## Task item
What's required is a verbatim printout of all the data.

(Records for processing begins)

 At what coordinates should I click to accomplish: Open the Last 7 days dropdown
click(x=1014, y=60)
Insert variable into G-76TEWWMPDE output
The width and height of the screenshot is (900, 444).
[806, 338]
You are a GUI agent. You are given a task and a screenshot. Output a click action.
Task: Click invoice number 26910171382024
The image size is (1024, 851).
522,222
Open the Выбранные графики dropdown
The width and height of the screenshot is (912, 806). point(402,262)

(Records for processing ends)

## Exercise result
 At what coordinates should I click to accomplish: Open the Last 7 days dropdown
click(x=1014, y=60)
Insert variable into G-76TEWWMPDE output
The width and height of the screenshot is (900, 444).
[806, 338]
You are a GUI agent. You are given a task and a screenshot. Output a click action.
Task: Click invoice number 26910171382024
The image size is (1024, 851).
522,222
Open the Выбранные графики dropdown
The width and height of the screenshot is (912, 806). point(402,262)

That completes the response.